--- REQUIRED ACTIONS ---
A: Translate this sentence from the cube-notation forum thread into Spanish: "I don't quite understand the poll."
B: From the cube-notation forum thread, reproduce word for word the stretch from "Okay, this is" through "of notation... ?".

--- DOCUMENT EXTRACT ---
-- start --
Thanks so much for reviving this thread. I saw it, and wow I know can actually memorize what X Y and Z mean.


----------



## Raltenbach (Jan 26, 2008)

Pedro said:


> x = turning the whole cube as R
> x = R'
> 
> y = turning the cube as U
> ...



Okay, this is a perfect example of why this is confusing to me. Here you write that x is turning as R, but then say x is like R'. Which one is it? If you could please notate it as what regular quarter turn it moves like I'd greatly appreciate it.


----------



## TimMc (Jan 26, 2008)

I don't quite understand the poll.

There are several different notations for cubing which aren't listed in the poll. The given options just seem to be a subset of a few forms of notation... ?

Tim.


----------



## Pedro (Jan 26, 2008)

Raltenbach said:


> Pedro said:
> 
> 
> > x = turning the whole cube as R
> ...



sorry, x' = R'


----------



## alexc (Jan 26, 2008)

I learned using xyz, so I don't mind it that much.


----------



## Lucas Garron (Jan 26, 2008)

I only avoid (r) and so for consistency. Redundant, optional, separate, or fingertrick moves are often offset with parentheses only as a grouper.
-- end --
--- DATASET EXCERPTS ---
-- start --
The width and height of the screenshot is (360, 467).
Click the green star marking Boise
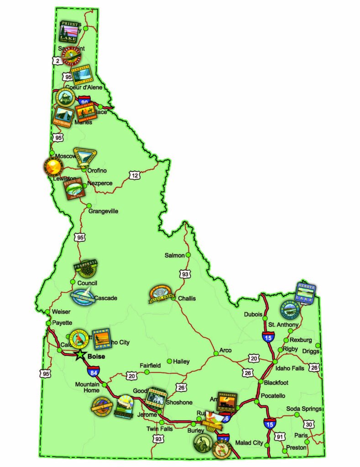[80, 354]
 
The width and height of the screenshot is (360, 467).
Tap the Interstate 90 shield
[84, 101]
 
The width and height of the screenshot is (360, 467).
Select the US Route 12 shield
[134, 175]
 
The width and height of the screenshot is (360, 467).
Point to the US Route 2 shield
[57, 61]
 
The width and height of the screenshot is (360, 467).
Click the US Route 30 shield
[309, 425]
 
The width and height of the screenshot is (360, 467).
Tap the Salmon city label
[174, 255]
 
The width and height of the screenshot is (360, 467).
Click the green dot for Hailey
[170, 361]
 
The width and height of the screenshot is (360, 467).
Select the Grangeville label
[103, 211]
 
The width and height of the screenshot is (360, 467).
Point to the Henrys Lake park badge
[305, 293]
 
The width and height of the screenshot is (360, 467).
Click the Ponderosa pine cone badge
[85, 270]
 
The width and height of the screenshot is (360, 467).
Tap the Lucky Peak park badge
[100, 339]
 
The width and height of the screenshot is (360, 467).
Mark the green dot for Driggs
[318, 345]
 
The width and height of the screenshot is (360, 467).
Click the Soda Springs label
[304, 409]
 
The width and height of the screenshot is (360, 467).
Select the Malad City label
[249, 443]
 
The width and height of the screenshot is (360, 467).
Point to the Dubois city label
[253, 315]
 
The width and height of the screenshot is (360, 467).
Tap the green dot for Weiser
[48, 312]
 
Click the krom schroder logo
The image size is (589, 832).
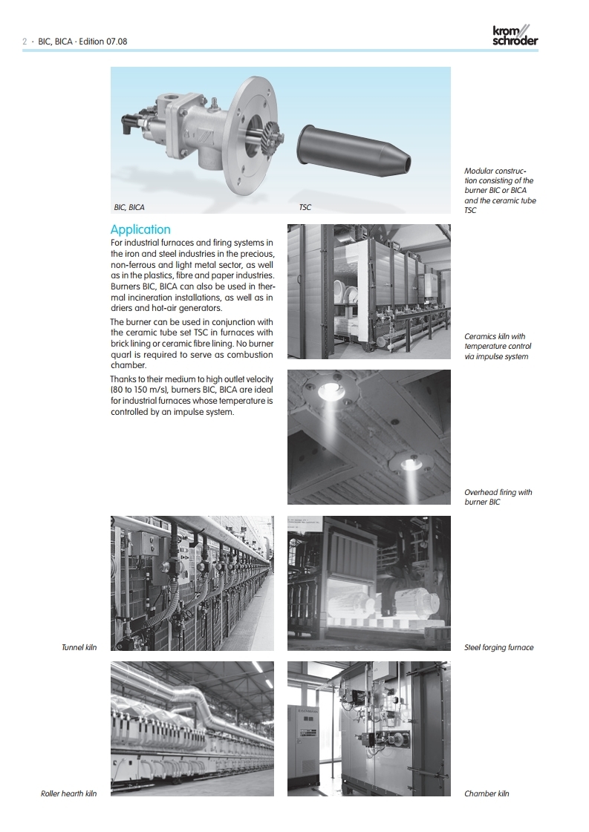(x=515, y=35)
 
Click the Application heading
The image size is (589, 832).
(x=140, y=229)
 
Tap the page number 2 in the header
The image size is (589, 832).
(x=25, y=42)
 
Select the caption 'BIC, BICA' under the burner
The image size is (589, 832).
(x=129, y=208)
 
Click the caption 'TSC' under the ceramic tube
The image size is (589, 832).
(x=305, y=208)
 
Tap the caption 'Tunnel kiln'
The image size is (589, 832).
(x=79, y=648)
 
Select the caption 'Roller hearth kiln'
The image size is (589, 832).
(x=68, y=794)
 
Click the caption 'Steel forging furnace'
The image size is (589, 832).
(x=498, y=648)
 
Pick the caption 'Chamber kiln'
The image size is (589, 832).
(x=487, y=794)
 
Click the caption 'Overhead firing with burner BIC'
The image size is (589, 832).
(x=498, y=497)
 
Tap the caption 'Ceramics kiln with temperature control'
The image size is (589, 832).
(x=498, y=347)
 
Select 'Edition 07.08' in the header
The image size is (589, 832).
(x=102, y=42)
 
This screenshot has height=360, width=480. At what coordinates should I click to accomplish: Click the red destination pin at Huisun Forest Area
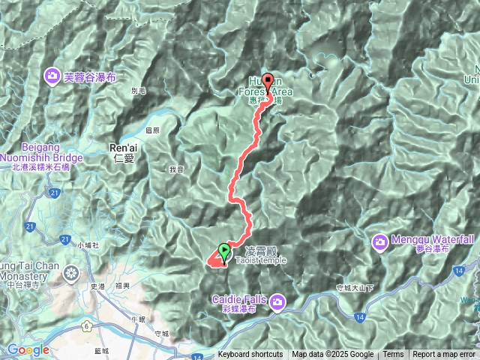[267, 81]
-- end --
--- EXPECTED OUTPUTS ---
A: No entiendo del todo la encuesta.

B:
Okay, this is a perfect example of why this is confusing to me. Here you write that x is turning as R, but then say x is like R'. Which one is it? If you could please notate it as what regular quarter turn it moves like I'd greatly appreciate it.


----------



## TimMc (Jan 26, 2008)

I don't quite understand the poll.

There are several different notations for cubing which aren't listed in the poll. The given options just seem to be a subset of a few forms of notation... ?